Functions/Subroutines


subroutine dtpmlqt (SIDE, TRANS, M, N, K, L, MB, V, LDV, T, LDT, A, LDA, B, LDB, WORK, INFO)
DTPMLQT

Function/Subroutine Documentation

subroutine dtpmlqt (character SIDE, character TRANS, integer M, integer N, integer K, integer L, integer MB, double precision, dimension( ldv, * ) V, integer LDV, double precision, dimension( ldt, * ) T, integer LDT, double precision, dimension( lda, * ) A, integer LDA, double precision, dimension( ldb, * ) B, integer LDB, double precision, dimension( * ) WORK, integer INFO)

DTPMLQT

Purpose:


DTPMQRT applies a real orthogonal matrix Q obtained from a
"triangular-pentagonal" real block reflector H to a general
real matrix C, which consists of two blocks A and B.

Parameters:

SIDE


SIDE is CHARACTER*1
= 'L': apply Q or Q**T from the Left;
= 'R': apply Q or Q**T from the Right.

TRANS


TRANS is CHARACTER*1
= 'N': No transpose, apply Q;
= 'T': Transpose, apply Q**T.

M


M is INTEGER
The number of rows of the matrix B. M >= 0.

N


N is INTEGER
The number of columns of the matrix B. N >= 0.

K


K is INTEGER
The number of elementary reflectors whose product defines
the matrix Q.

L


L is INTEGER
The order of the trapezoidal part of V.
K >= L >= 0. See Further Details.

MB


MB is INTEGER
The block size used for the storage of T. K >= MB >= 1.
This must be the same value of MB used to generate T
in DTPLQT.

V


V is DOUBLE PRECISION array, dimension (LDA,K)
The i-th row must contain the vector which defines the
elementary reflector H(i), for i = 1,2,...,k, as returned by
DTPLQT in B. See Further Details.

> [Aim of the task]:
Answer these questions from the dtpmlqt documentation above.
1. What does setting SIDE to 'R' do?
2. What does the parameter M specify?
3. In which routine must T have been generated with the same MB value?

> [Raw data]:
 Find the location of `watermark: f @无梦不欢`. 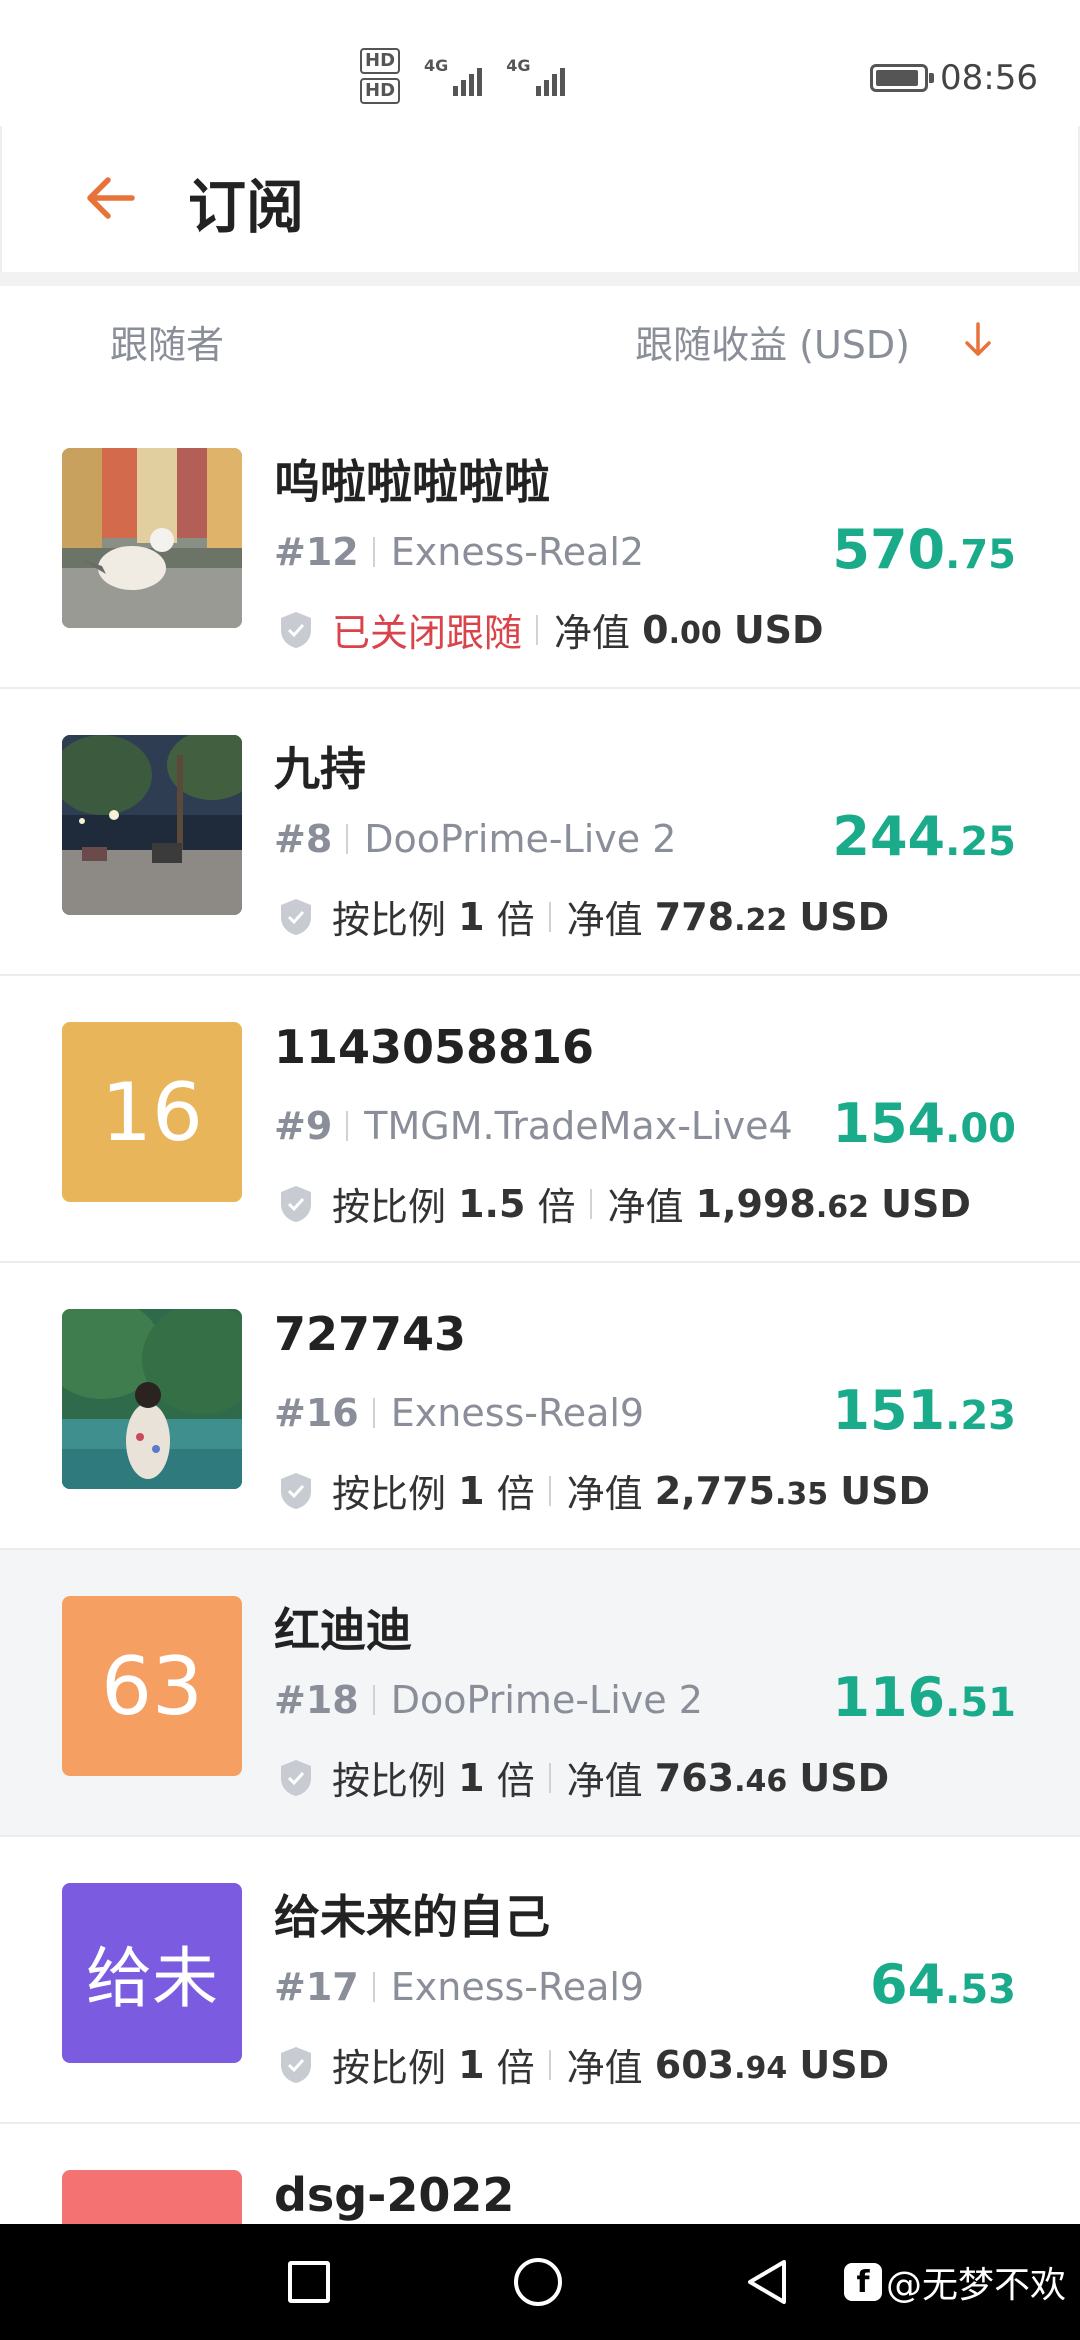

> [Answer to this task]:
1. It applies Q or Q**T from the Right.
2. The number of rows of the matrix B (M >= 0).
3. DTPLQT.